Managing the job shock

We’ve barely begun to contemplate there remains the question of what happens to the communities that depended upon old industries.

One of the mantras of technologists like myself when challenged about where jobs will come from after existing industries are automated or become redundant is “we don’t know where they will come from, but they will.”

Assuming that is true and the jobs will come in industries we’ve barely begun to contemplate there remains the question of what happens to the families and communities that depended upon the displaced industries.

Two stories this week from opposite sides of the world show how how poorly we’re answering that question; in Tasmania the Idiot Tax describes what happens to a region with no economic value while in the UK the ongoing Rotherham sex abuse scandal portrays a community debilitated by unemployment.

In both regions local industries collapsed through the 1970s and 80s and the local working classes became the welfare classes, stuck on benefits with at best poorly paid casual work available.

As the Idiot Tax describes in Tasmania’s Burnie, retired older workers reaped the benefits of a life of full time employment that town’s youngsters will never know.

History has no shortage of examples of cities that disintegrated when their economic reason for existing became no more — a process we’re seeing in Detroit today.

Now we’re seeing almost every industry being changed with far greater potential for job losses and fractured communities.

That we’ve dealt so poorly with the process over the last fifty years means we have to start thinking about how we as a society manage this adjustment.

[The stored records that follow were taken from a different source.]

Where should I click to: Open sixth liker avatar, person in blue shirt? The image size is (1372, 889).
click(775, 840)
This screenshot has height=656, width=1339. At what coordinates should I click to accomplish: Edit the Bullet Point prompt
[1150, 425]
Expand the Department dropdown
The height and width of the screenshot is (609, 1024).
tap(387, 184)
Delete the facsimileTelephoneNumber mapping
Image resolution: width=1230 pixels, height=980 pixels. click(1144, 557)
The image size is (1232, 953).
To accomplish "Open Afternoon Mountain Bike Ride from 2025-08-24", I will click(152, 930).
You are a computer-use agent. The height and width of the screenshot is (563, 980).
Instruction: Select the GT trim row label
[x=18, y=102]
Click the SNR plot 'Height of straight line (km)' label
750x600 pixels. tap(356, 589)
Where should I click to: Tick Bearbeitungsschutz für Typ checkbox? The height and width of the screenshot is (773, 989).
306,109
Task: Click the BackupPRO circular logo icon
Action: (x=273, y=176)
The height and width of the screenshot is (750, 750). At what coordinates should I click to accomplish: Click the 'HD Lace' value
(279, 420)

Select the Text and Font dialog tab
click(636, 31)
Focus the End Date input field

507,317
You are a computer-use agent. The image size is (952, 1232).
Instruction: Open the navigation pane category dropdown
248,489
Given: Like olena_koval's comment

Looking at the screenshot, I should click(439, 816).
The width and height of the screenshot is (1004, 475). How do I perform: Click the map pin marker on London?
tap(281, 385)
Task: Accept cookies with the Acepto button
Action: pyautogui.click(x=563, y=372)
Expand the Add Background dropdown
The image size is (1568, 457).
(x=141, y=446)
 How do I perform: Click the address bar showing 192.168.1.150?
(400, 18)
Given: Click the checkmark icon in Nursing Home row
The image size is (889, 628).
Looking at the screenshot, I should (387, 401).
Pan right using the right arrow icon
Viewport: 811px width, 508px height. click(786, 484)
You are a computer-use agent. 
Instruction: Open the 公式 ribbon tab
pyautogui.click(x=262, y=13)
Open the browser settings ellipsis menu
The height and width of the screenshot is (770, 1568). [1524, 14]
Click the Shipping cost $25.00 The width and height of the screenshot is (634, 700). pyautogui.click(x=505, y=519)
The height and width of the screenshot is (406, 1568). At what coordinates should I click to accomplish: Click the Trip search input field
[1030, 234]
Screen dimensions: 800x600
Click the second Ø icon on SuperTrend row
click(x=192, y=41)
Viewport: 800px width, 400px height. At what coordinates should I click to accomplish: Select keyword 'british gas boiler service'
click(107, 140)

Jobs will come to replace the ones lost, just as through the Twentieth Century new roles developed to replace those displaced from as nations like the US, France and Australia evolved from largely agricultural economies into industrial and then service industries.

But the human cost is real and there are no shortage of shrunken or abandoned towns that were once thriving market or railway hubs at the beginning of the Twentieth Century.

For technologists, this is an issue that has to be faced as we enter a period of economic and technological change far greater than the one we saw in the 1970s and 80s.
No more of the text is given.